RECORDS TO USE:
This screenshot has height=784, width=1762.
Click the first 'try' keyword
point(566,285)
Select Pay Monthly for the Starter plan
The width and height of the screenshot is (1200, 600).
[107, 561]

INSTRUCTIONS FOR THE TASK: Reproduce every line of the records above without alteration.

COMPLETE OUTPUT:
This screenshot has height=784, width=1762.
Click the first 'try' keyword
point(566,285)
Select Pay Monthly for the Starter plan
The width and height of the screenshot is (1200, 600).
[107, 561]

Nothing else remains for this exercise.